OK, that is what I thought. That LP plane is horizontal, but I suspect we do not agree on where the top of the plane is or if it is constant, or how thick the plane is. It is just a theoretical, flat, constant surface, round disk 12" in diameter. We are operating on different premises, Fransisco, and that is probably the reason that we have different opinions about the importance of changing arm height.
Do the designers of tonearms that can accommodate rapid and repeatable changes in arm height also operate on a different premise? You have one premise and conclusion and David said he agreed with it. I have a different premise and conclusion based on different experience.
You write that "differences due to LP thickness are minimal, they can be discarded." Let's look at this. The difference in thickness between my original pressing of Holst' The Planets and the reissue is somewhere between 0.5mm and 1.0mm. Let's call it 0.75mm. Are you saying that if no arm height adjustments are made, that the SRA will not change with this LP thickness change when we play each record? David previously wrote that a .5mm arm height change can be "crucial" to the sound. This is about a 3/20th of one degree change in SRA. How would changing the height of the LP plane by 0.75mm not change, in your very words, the "optimal fixed angle relative to [the] plane of the spinning disk"?

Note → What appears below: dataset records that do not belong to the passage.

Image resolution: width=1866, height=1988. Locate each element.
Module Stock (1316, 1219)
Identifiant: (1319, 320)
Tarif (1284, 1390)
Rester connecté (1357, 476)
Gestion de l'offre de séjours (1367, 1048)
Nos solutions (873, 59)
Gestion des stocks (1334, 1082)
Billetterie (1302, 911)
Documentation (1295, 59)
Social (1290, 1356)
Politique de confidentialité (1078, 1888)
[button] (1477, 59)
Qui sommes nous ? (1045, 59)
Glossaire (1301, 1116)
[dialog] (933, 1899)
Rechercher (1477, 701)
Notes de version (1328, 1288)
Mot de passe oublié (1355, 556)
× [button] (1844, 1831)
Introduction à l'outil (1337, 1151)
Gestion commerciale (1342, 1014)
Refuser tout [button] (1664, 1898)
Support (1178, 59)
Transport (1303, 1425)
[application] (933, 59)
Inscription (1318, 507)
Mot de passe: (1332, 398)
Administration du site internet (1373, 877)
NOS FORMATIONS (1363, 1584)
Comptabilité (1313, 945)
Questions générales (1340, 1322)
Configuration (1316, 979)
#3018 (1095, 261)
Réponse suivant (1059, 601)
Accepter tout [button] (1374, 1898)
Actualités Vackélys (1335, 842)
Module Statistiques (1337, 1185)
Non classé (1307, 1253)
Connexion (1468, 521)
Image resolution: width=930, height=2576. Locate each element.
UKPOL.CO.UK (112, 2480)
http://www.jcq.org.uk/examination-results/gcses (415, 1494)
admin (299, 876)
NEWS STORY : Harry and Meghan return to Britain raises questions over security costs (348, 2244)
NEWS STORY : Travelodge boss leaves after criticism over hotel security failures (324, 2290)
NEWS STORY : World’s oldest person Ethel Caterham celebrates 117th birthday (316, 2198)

You could argue that 3/20th of one degree of SRA can also "be discarded" because it is "minimal", but that is a greater amount than the difference that David said "could be crucial." I now understand why you wrote "Please note that some people consider that each stylus should be adjusted to an optimal fixed angle relative to [the] plane of the spinning disk - it is the movement that defines this angle, not the grove modulations."
I am one of the other people who take a different approach.